É verdade que nestes últimos 20 anos, ganharam-se direitos e reconhecimento como nunca tinha acontecido antes. Mas ainda há tanto a fazer por esse mundo fora. Continuam a existir países (o Afeganistão, o Sudão, a Arábia Saudita, Mauritânia e outros) onde a prática homossexual pode levar à prisão e mesmo à pena de morte. Como se isso não bastasse, recentemente tenho notado um retrocesso de mentalidades quanto à comunidade LGBT (por exemplo o que se passa presentemente na Rússia e nem quero imaginar o que pode acontecer se Trump ganhar as eleições nos Estados Unidos).
Sempre achei que os media têm uma grande importância na forma como as pessoas encaram a nossa comunidade e, como sabemos, estes fazem-no geralmente de forma negativa. Por exemplo, os media não estão interessados em comentar o casamento de dois gays com comportamento masculino, mas se um deles for vestido de noiva isso já é notícia. Por vezes interrogo-me sobre o que os media poderiam fazer para mudar a ideia negativa que as pessoas têm da comunidade LGBT. Todos sabemos que o que vende jornais são as notícias sensacionalistas. Quem é quer ler sobre um gay que é feliz na sua pele?
......
> Tarefa proposta
Prossiga o texto sobre a comunidade LGBT e os media a partir da última frase apresentada. As entradas não têm qualquer relação com o texto.

> Excertos das entradas
......
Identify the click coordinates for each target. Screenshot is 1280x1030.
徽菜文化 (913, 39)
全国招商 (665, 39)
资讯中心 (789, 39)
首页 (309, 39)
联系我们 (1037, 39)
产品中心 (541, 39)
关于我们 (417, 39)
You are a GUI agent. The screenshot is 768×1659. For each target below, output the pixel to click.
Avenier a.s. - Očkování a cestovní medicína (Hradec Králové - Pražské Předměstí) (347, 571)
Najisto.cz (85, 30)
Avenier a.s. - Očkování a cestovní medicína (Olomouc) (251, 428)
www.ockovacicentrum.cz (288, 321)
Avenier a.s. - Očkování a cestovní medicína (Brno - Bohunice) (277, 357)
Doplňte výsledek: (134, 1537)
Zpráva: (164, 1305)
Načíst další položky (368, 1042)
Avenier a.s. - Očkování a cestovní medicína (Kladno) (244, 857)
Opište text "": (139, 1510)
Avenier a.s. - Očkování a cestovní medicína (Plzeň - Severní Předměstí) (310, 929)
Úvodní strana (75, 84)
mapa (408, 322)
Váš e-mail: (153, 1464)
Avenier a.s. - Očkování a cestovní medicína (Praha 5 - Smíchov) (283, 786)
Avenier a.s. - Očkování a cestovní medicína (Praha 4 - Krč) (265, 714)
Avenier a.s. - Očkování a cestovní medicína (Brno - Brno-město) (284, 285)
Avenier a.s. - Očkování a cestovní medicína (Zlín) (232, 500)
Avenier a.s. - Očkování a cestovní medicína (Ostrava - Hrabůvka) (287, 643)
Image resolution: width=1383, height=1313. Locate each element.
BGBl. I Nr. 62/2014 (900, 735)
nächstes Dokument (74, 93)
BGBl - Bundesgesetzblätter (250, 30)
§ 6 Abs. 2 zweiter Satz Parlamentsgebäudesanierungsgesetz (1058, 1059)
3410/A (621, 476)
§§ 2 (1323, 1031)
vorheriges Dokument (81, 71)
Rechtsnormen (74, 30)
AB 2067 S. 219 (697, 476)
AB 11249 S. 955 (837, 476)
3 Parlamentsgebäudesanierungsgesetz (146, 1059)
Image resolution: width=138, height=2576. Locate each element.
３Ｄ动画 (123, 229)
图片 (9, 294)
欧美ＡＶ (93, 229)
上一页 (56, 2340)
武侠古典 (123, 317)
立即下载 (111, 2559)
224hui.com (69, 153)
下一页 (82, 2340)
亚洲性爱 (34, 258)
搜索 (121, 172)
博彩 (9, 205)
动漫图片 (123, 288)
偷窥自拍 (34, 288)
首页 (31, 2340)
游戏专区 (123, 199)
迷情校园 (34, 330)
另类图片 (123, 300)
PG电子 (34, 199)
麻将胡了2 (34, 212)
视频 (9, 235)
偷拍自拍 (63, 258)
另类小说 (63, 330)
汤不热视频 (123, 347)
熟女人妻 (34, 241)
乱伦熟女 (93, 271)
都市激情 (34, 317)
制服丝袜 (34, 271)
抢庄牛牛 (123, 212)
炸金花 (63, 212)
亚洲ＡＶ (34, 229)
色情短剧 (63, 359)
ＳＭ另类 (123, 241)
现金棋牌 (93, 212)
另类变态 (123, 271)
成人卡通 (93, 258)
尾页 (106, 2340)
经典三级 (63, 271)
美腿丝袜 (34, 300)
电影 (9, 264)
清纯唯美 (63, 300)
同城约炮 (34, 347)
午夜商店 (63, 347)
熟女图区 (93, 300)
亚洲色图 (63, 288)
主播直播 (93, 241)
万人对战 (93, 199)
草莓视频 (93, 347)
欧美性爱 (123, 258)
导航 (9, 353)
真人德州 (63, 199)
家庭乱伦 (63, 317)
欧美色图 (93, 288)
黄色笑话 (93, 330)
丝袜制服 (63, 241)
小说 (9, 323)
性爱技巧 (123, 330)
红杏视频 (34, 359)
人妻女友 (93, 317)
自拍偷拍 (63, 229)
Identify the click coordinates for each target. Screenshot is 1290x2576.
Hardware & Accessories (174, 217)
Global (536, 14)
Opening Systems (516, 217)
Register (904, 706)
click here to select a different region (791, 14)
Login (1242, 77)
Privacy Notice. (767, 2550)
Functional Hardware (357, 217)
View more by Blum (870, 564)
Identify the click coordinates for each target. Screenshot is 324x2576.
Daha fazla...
......
> Resultado obtido
O grande problema é que, quando um homossexual é condenado por, por exemplo, pedofilia, esse crime é automaticamente imputado, não só pelos media mas também pela opinião pública, a toda a comunidade LGBT. Quando um heterossexual é condenado por ter violado uma menor, a opinião pública não imputa esse crime a todos os heterossexuais, mas sim àquele homem em particular. É esta a grande diferença, e isto é algo que tem que ser mudado. No fundo, o que é necessário são notícias positivas sobre a comunidade LGBT. Que revelem que somos pessoas iguais aos heterossexuais, que muitos dos nossos membros são pessoas talentosas, que é possível existir relações estáveis entre duas pessoas do mesmo sexo, que existem membros capazes de dedicar as suas vidas a causas sociais. Sei que não é fácil e que o receio de retaliações homofóbicas leva a que muitos de nós não dêem a cara aos media, mas julgo que este é o único caminho.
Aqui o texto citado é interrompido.